During the winter, cold air flows in through an external vent and into the heat exchanger. The air warms up and rises through the ventilation system, warming up the building. As the air in the rooms cools down, it sinks to the floor and flows to an extractor vent.
In the summer, the exact opposite would occur.
An alternative device used for passive heating and cooling is the earth warming tube. This tube is normally 7.9 inches (20cm) in diameter and up to 130 ft (40m) long.
These tubes are placed 4.9 ft (1.5m) underground. This allows the earth to either warm-up or cool down the air inside the tubes.
These heating systems are so effective that no other central heating system is required. In fact, the Passive House standard for energy consumption in terms of heating and cooling is 15kWh/M2.

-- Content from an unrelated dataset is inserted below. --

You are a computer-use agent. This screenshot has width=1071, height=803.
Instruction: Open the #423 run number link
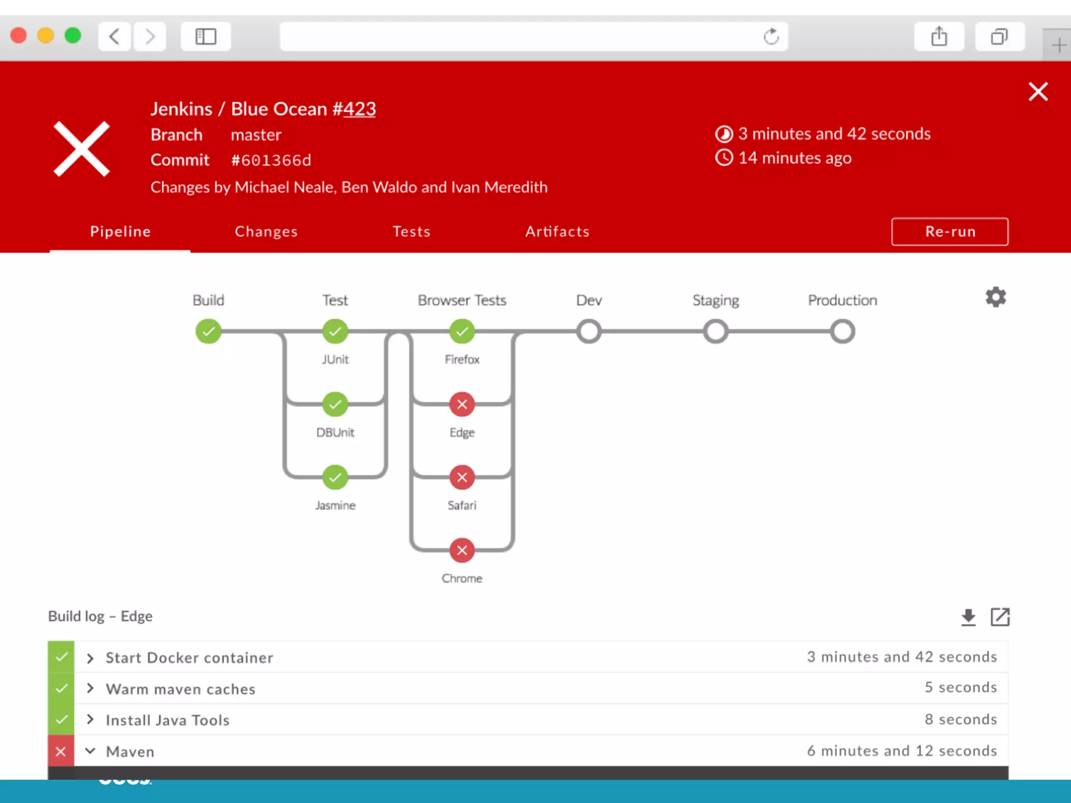[359, 109]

How Much Does Passive House Design Cost?
Houses come in different shapes and sizes. This includes Passive Houses. It’s hard to quantify the costs of a Passive House because of how much a home varies from one to the next.
Factors that could affect the price of a Passive House include:
- The climate/region that the building site is situated in.

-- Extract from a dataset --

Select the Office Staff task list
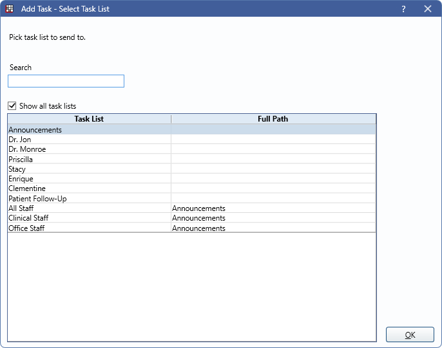442x348 pixels. [x=26, y=228]
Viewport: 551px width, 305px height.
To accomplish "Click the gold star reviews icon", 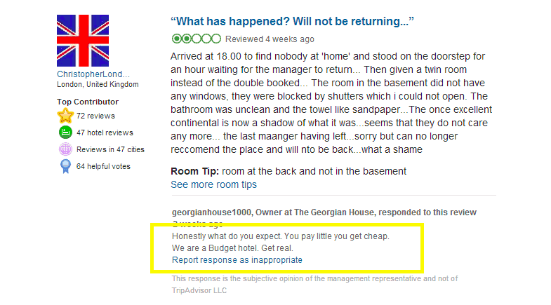I will click(x=66, y=116).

- The amount of windows required for adequate lighting
- Insulation required to insulate the walls, floors and roof.
- And even how many people will be living in the buidling.
According to the International Passive House Association, you can expect to spend up to 8% more on building materials for a Passive House.

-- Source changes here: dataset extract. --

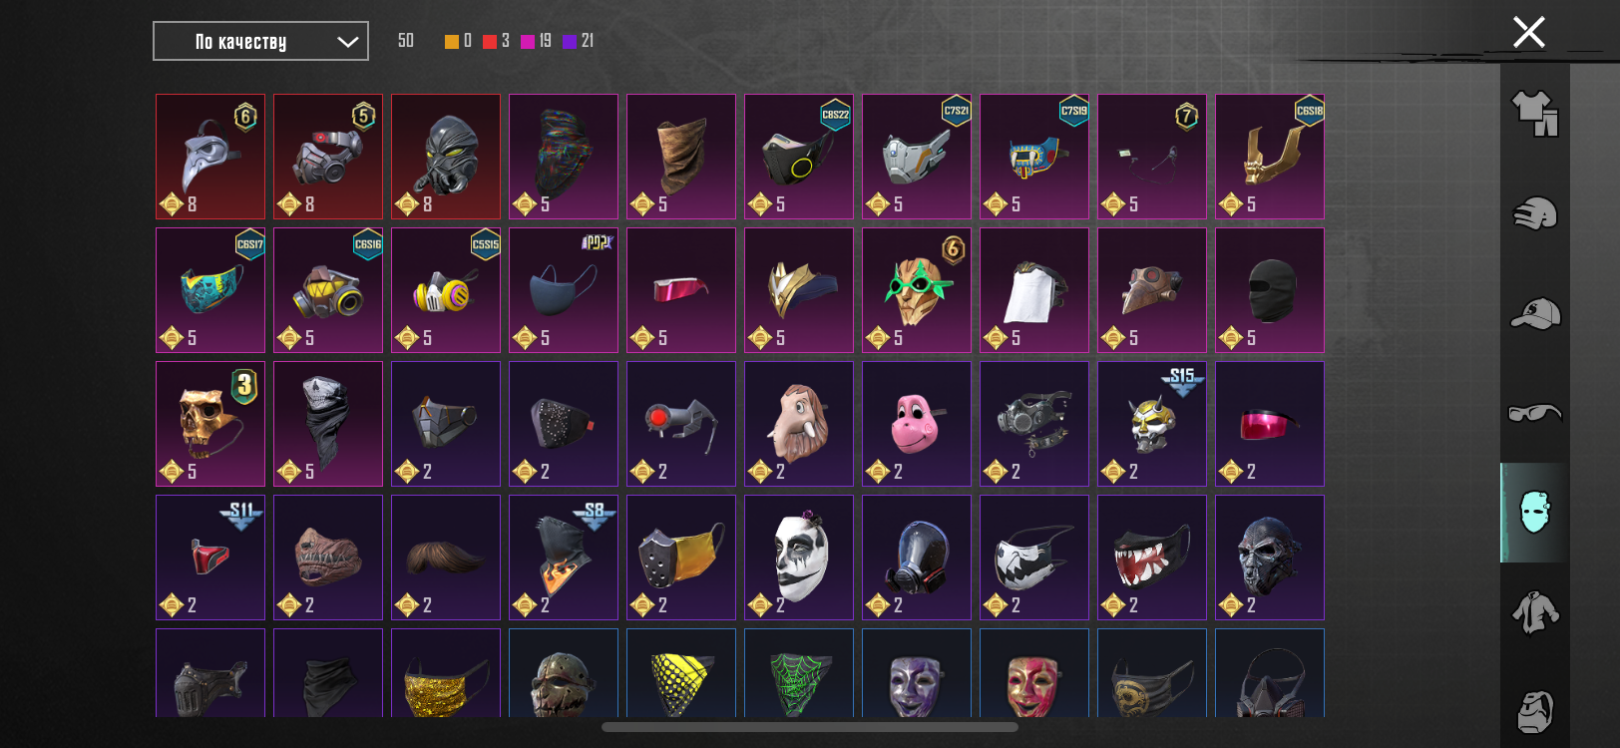Open the outfits category icon in sidebar
The image size is (1620, 748).
tap(1534, 114)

However, what is abundantly clear is the fact that investing in a Passive House will pay off in the long run, based on all the accumulated energy savings.
Is Passive House Design Worth It?
If you are looking to decrease your carbon footprint, live a more sustainable life, and live in an affordable, comfortable environment, then yes.
As previously mentioned, a Passive House only requires 10% of the energy a traditional house would need. You could easily meet this requirement by means of an alternative energy source – think solar panels.
Not only is it possible to meet your energy needs, but you can also expect your household to have a more stable interior environment throughout the year. One case study proved that even when the weather dropped below 6.8oF (-14oC) outside, the house remained a constant 68oF (20oC).
Examples Of Passive House Design
Family House Cherasco
- Location: Cherasco, Italy
- Architect: Maria Grazia Novo
Built in 2005, it was one of the first Passive Houses in a Mediterranean climate. Architect and mother, Maria Grazia Novo, wanted to build a sustainable home for her family that still blended in with the regional style.
Passive House Oijen
- Location: Netherlands
- Architect: Ariens Architects & Engineers
This family home was built and designed with orientation in mind. The southern side of the house has the highest number of windows. This allows for natural light to flood the living spaces.
- Location: Darmstadt
- Architect: Professor Wolfgang Feist
The original house started off as an experiment and now has become the inspiration for over 25 000 houses in Europe alone.
Although Passive Houses have a greater building cost, the amount of money and energy saved over the years make up for it.
The Passive House standard takes multiple passive design elements, like natural ventilation and orientation, and combines them with modern technology to create a home-like no other.
Building a Passive House is a great investment, not only in your future home but also for the planet as a whole. As we move towards net-zero goals, it’s important to think about what the future of housing looks like and how we can make that happen.